Interessanterweise werden die computerbasierten Methoden in den Literaturwissenschaften noch heute – zumindest in Deutschland – vorwiegend zur Archivierung, Edition und Analyse von traditionellen, ursprünglich in Buchform veröffentlichten Werken eingesetzt (Computerphilologie, Text Mining, Fachdatenbanken). An der Forschungsstelle LEM hingegen sollen diese Methoden die Forschungsarbeiten zur Literatur in nicht-biblionomen Medien unterstützen (‚born-digital works‘). Dazu sind zunächst die folgenden Projekte vorgesehen:

(1) „Archiv der deutschsprachigen elektronischen Literatur" (ADEL) (gefördert in der Programmlinie „Infrastrukturelle Förderung für die Geistes- und Gesellschaftswissenschaften in NRW“ des Ministeriums für Innovation, Wissenschaft und Forschung des Landes Nordrhein-Westfalen)

Das Archiv der deutschsprachigen elektronischen Literatur (ADEL) soll die Entwicklung der elektronischen Literatur in Deutschland, Österreich und der Schweiz seit den 1960er Jahren dokumentieren. Dazu wird in mehreren Arbeitsschritten eine Auswahl der wichtigsten Werke gesammelt, gemeinsam mit textgenetischen Materialien dokumentiert sowie durch Emulatoren nachgebildet. Die Bestände werden zum einen über ein webbasiertes Content Management System zugänglich gemacht, zum anderen soll ein Sammlungsschwerpunkt aufgebaut werden, der Hardware, Software, Dokumente, Sekundärliteratur etc. für wissenschaftliche und kuratorische Zwecke bereitstellt. Das Projekt wird überdies im Rahmen des weltweiten Consortium of Electronic Literature (CELL) in enger Kooperation mit vergleichbaren Archivprojekten in den USA, Kanada, Australien, Portugal, Spanien und Norwegen sowie weiteren Medienkunstarchiven durchgeführt, um die Verwendung standardisierter Metadaten und die Interoperabilität der verwendeten Content-Management-Systeme zu gewährleisten. 

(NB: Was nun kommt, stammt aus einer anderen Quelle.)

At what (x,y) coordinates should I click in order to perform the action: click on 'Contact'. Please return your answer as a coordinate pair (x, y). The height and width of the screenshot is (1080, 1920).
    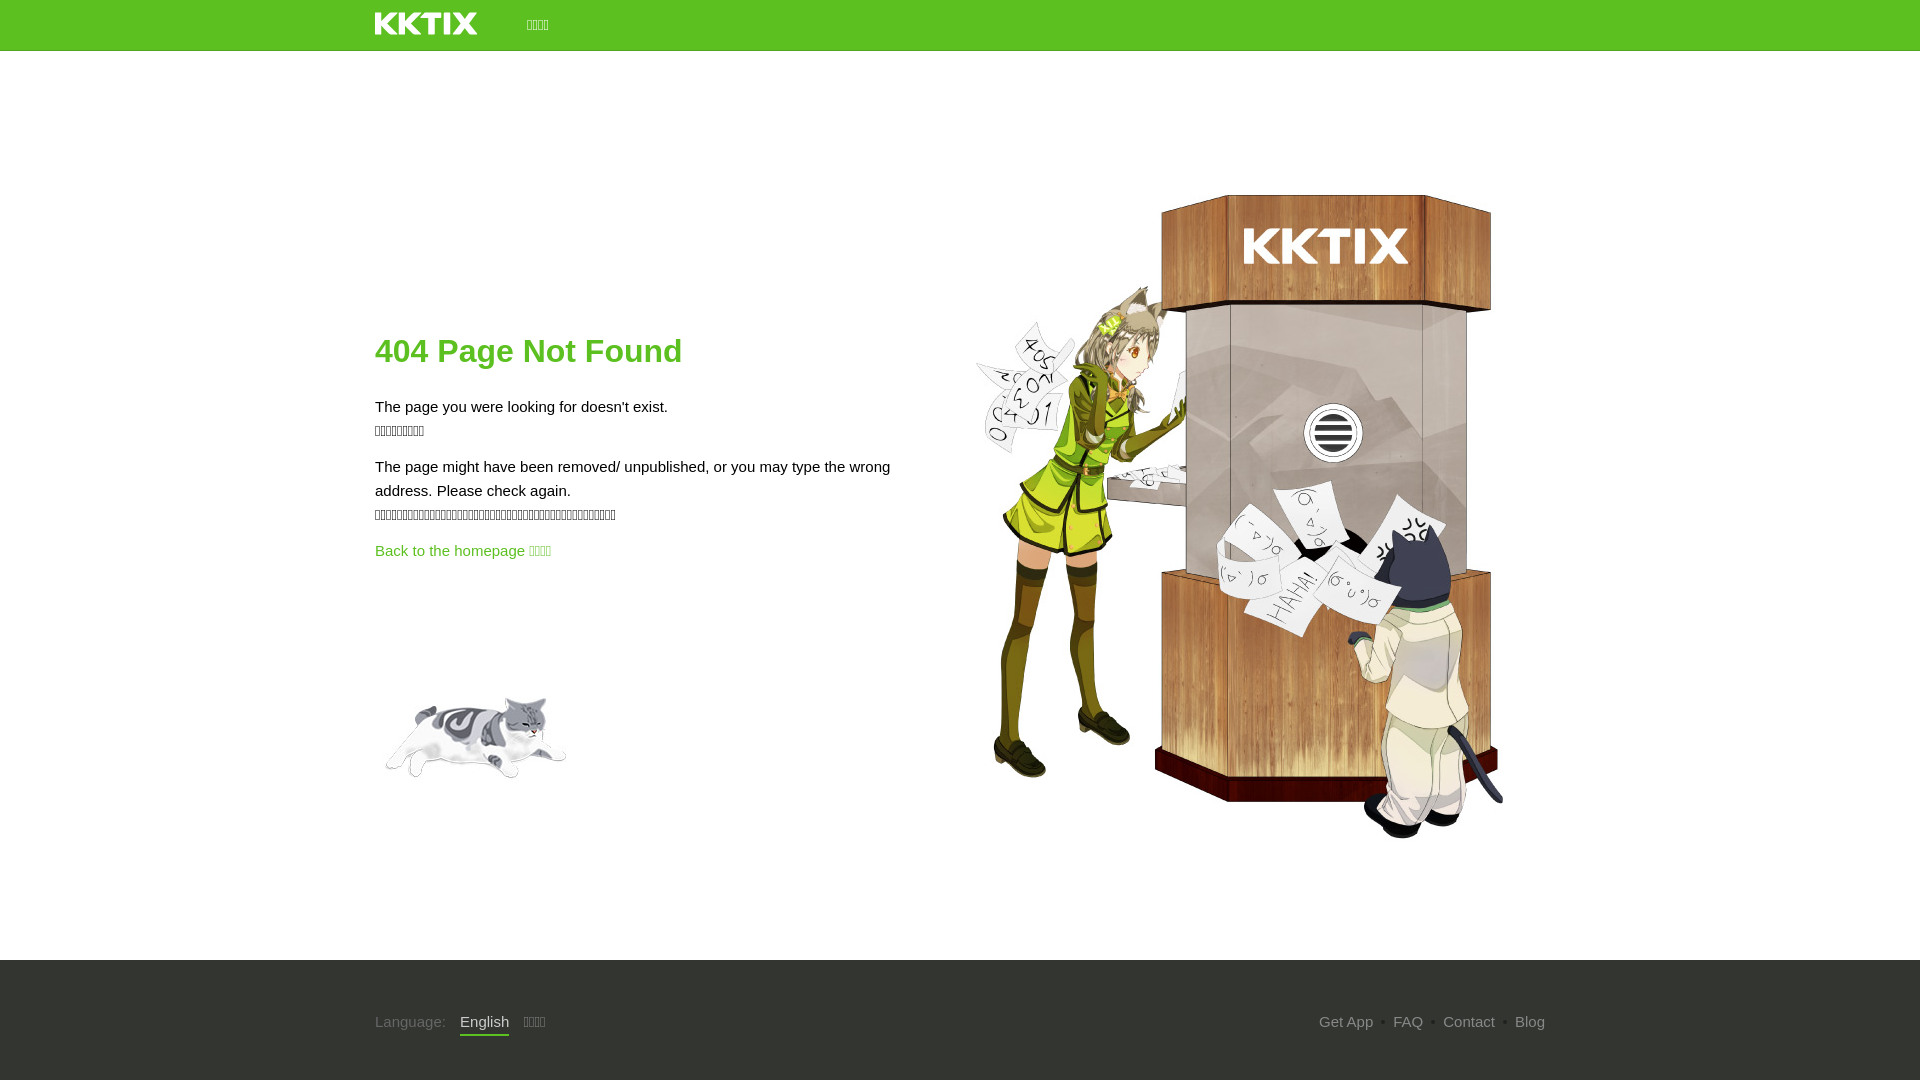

(2) Entwicklung von Methoden, Standards und Werkzeugen zur Archivierung, Dokumentation und Edition von Literatur in nicht-biblionomen Medien

Es ist eine entscheidende Voraussetzung für den Aufbau eines Archivs, dessen Interoperabilität mit vergleichbaren Archiven in anderen Ländern gewährleistet sein soll, dass einheitliche Metadaten und Taxonomien verwendet werden. Während dies in den Buchwissenschaften seit Jahrhunderten erfolgreich praktiziert wird, wirft Literatur in elektronischen Medien ganz neue Kategorisierungsprobleme auf. Die Forschungsstelle LEM beteiligt sich an internationalen Datenbanken wie dem Electronic Literature Directory (ELD) und der ELMCIP Knowledge Base. Dr. Schäfer und Robert Kalman sind Mitglieder der Working Groups A Vocabulary for Electronic Literature und A Search Engine for Electronic Literature (Koordination: Professor Sandy Baldwin, Rochester Institute of Technology, Rochester, NJ). Diese Arbeitsgruppen erarbeiten zum einen standardisierte biblio- und mediographische Metadaten für Datenbanken, Archive und Bibliotheken zur elektronischen Literatur, zum anderen soll die Interoperabilität der verschiedenen Datenbanken ermöglicht werden.